A elevada e singular acção que Ludovice
exerceu em Portugal no campo das Belas Artes foi tal, que as repercussões
resultantes da sua actividade profissional são bem manifestas nas produções de
Arte que se fizeram nos reinados seguintes de D. José e de D. Maria I.(…)
Após
isto e ao focar o espírito instalado em Portugal a partir da Escola de Mafra,
acentuou-se que ele está bem provado na
grandiosa expressão da Praça do Comércio da autoria do arquitecto Eugénio dos
Santos, onde se observa uma sumptuosidade acentuadamente inspirada na que
mostra o magnífico Edifício de Mafra.
O muito reputado Monumento a El-Rei D.
José, situado na mesma Praça, do escultor Machado de Castro, também discípulo
da Escola de Mafra, revela vincadamente a influência de Ludovice.(…)

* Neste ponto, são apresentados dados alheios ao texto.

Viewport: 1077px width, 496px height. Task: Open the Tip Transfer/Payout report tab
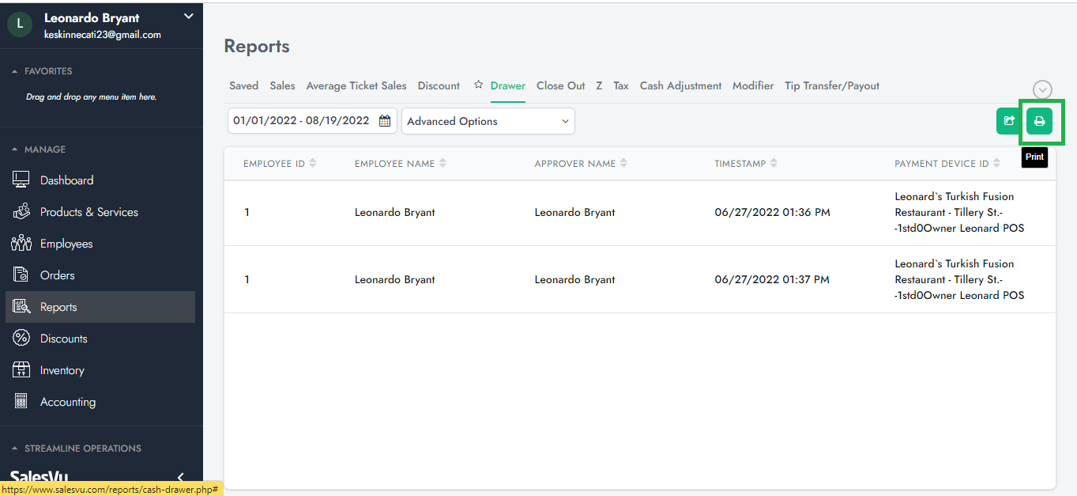point(831,85)
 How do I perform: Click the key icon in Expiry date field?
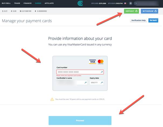102,82
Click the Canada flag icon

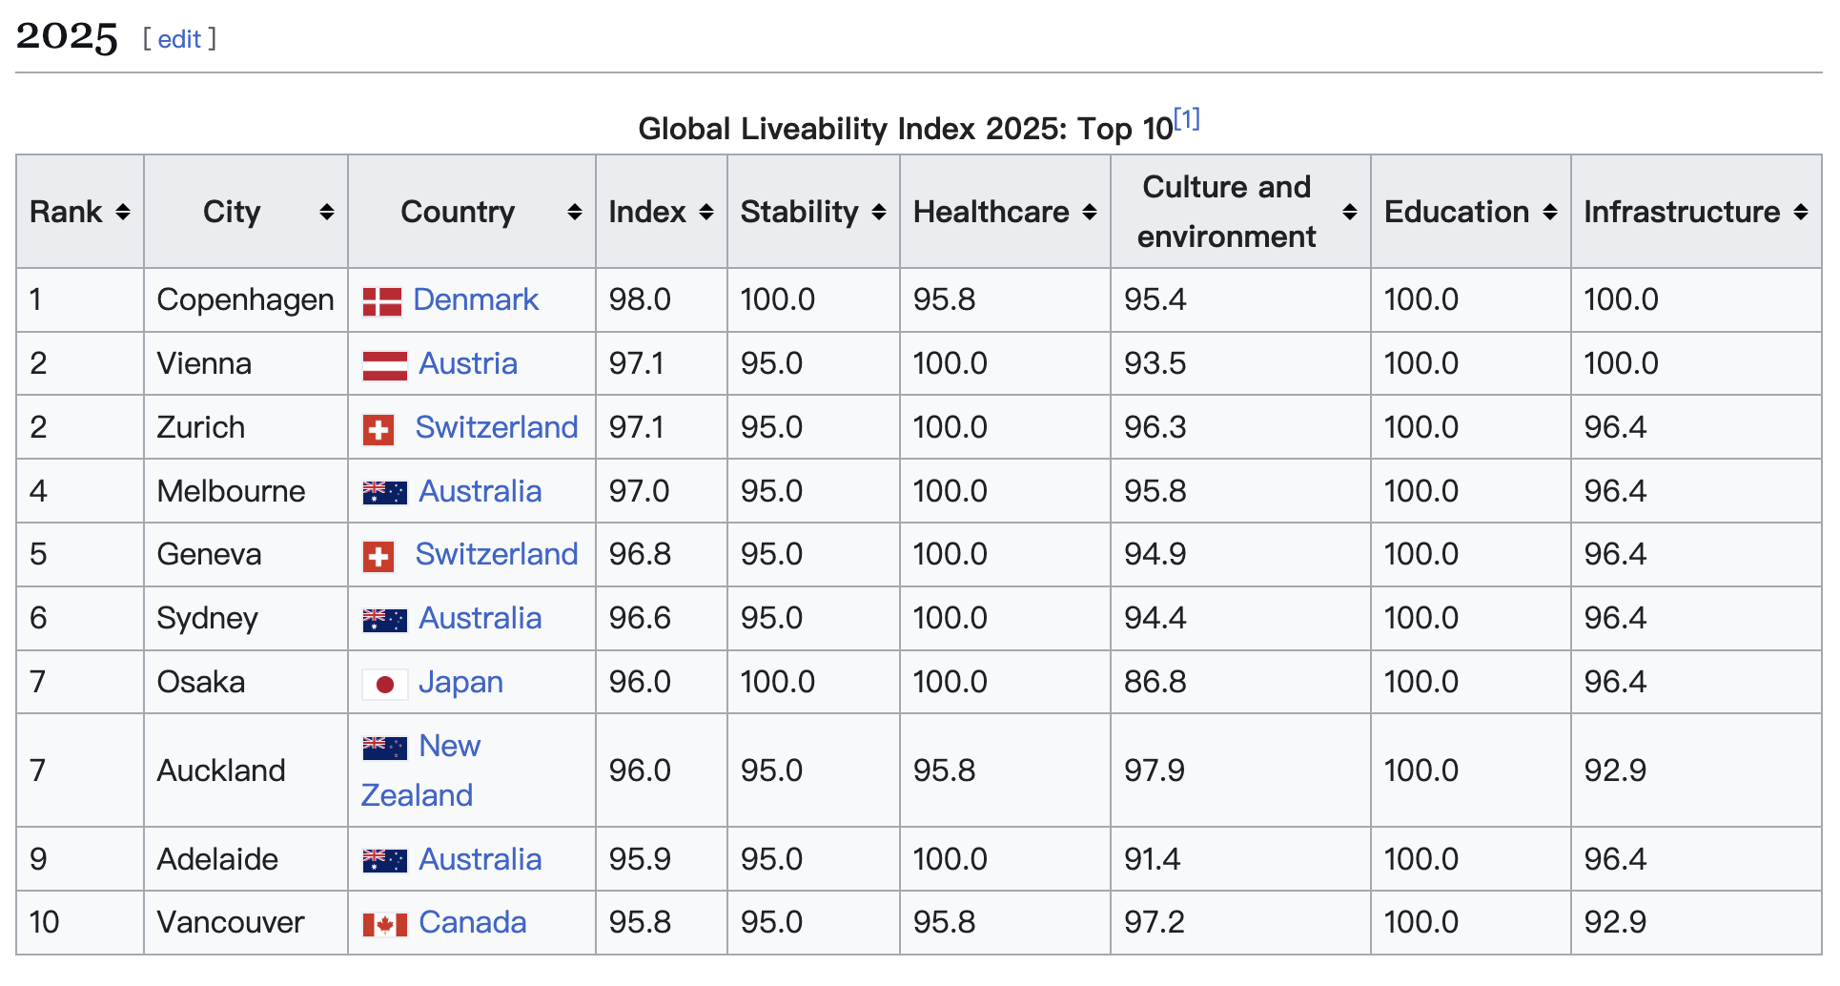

A Basílica do Coração de Jesus, no
Largo da Estrela, cujo projecto se deve ao arquitecto Mateus Vicente de
Oliveira, igualmente discípulo da mesma Escola, faz ver com precisa acentuação
dos ensinamentos que este recebera do Mestre Ludovice, dada a transparente
analogia entre as duas Basílicas.(…)
A
terminar a conferência o orador deixou expresso o seguinte:
Como preito de gratidão da nossa Pátria
julgo que deveria assinalar-se o seu aureolado nome numa das artérias da Cidade
de Lisboa para que, através dos tempos, houvesse sempre a lembrança de quem
tanto enobreceu a nossa Nação e muito contribuiu para o engrandecimento
espiritual e sentimental da nossa Pátria.
Não
ficou sem resposta da edilidade a sugestão.
Na
Freguesia de Benfica, a rua com seu ilustre nome ficará a mostrar à posteridade
o génio artístico de João Frederico Ludovice, Arquitecto segundo a Ordem
profissional e Brigadeiro segundo a distinção concedida por El-Rei D. José I,
que ao ter ascendido ao trono em 1750, não quis deixar de homenagear o notável
artista que ilustrara, sobremaneira, com obras grandiosas o reinado do pai.
A rua
com o seu nome ao ter tomado assento na Freguesia de Benfica, constituiu no
século XX a bem merecida homenagem que lhe foi prestada pela Câmara Municipal
de Lisboa, que ao escolher a localidade de Benfica, que no tempo do Mestre se
situava “fora de portas”, lembrou o facto assinalável com que a sua arte se fez
sentir na construção da Igreja Paroquial de Nossa Senhora do Amparo, iniciada
em Agosto de 1750 e cuja traça da frontaria
apresenta claros vestígios do Barroco italianizado, a marca deixada no
encaixe artístico das pedras pelo autor do projecto, Mestre João Frederico
Ludovice.
.......................................................................................................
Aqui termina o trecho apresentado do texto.